_Extract provided_
The other usage pattern is build to actually do the build (as would be called from .binstar.yml):

# to build all files in dir ./
python build2.py ./ build -buildall
# to build only the hdf5 package
python build2.py ./ build -build hdf5
# to build all the packages in a key of a json created by the split method mentioned above
# libnetcdf must be a key in somejs.js
python build2.py ./ build -json-file-key somejs.js libnetcdf
msarahan commented 8 years ago

Thanks for working on this. A couple of comments:

PeterDSteinberg commented 8 years ago

The split is aimed at making jobs that are ca. 30 to 60 minutes long at longest for greatest stability of the build workers. The idea of this split is to sort by the high level nodes (those who require the most dependency builds) and to find their successors recursively. The split command produces a json and the order of the dependencies in the list at each value is in topologically correct order of install for that tree, e.g.:

To build / test libnetcdf, first install the list of dependencies from beginning to end, then install libnetcdf:

"libnetcdf": ["curl", "cmake", "hdf5", "zlib"]

Finally smaller tree branches are added together in one job (see coalesce). This can be done by setting the -targetnum per split.

_Source material_
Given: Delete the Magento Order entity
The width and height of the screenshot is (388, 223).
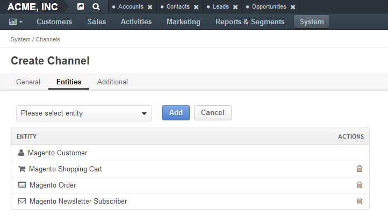Looking at the screenshot, I should 360,185.
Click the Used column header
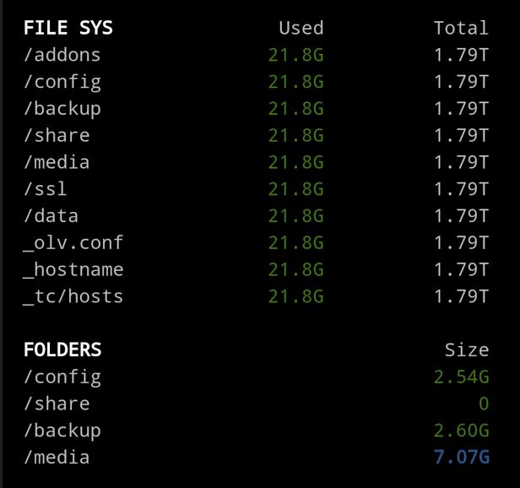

_The tasks_
1. List, in their given order, the dependencies that the build2.py forum thread names for libnetcdf.
2. Using the build2.py forum thread, decide whether each statement agrees with it, answering yes or no and quoting the deciding words: (a) The split is meant to produce jobs of about 30 to 60 minutes at longest. (b) libnetcdf should be installed before its dependencies. (c) The -buildall option builds only the hdf5 package.
3. Carry on the build2.py forum thread from its final sentence.

_Answers in order_
1. curl, cmake, hdf5, zlib

2.
(a) Yes: "The split is aimed at making jobs that are ca. 30 to 60 minutes long at longest"
(b) No: "first install the list of dependencies from beginning to end, then install libnetcdf"
(c) No: "# to build all files in dir ./"

3.
msarahan commented 8 years ago

I see. That makes good sense. I wonder if it is worthwhile to track build times for each package somewhere. Most packages are very quick, but some (Qt, for example) take 20-40 min. Knowing estimates of these might make your approach work better.

PeterDSteinberg commented 8 years ago

Yes we have the build times being logged, so after a few builds we can go through the logs where the times are printed out and put that in the meta.yaml's extra: dict. @groutr started work on that yesterday.

msarahan commented 8 years ago

Thanks!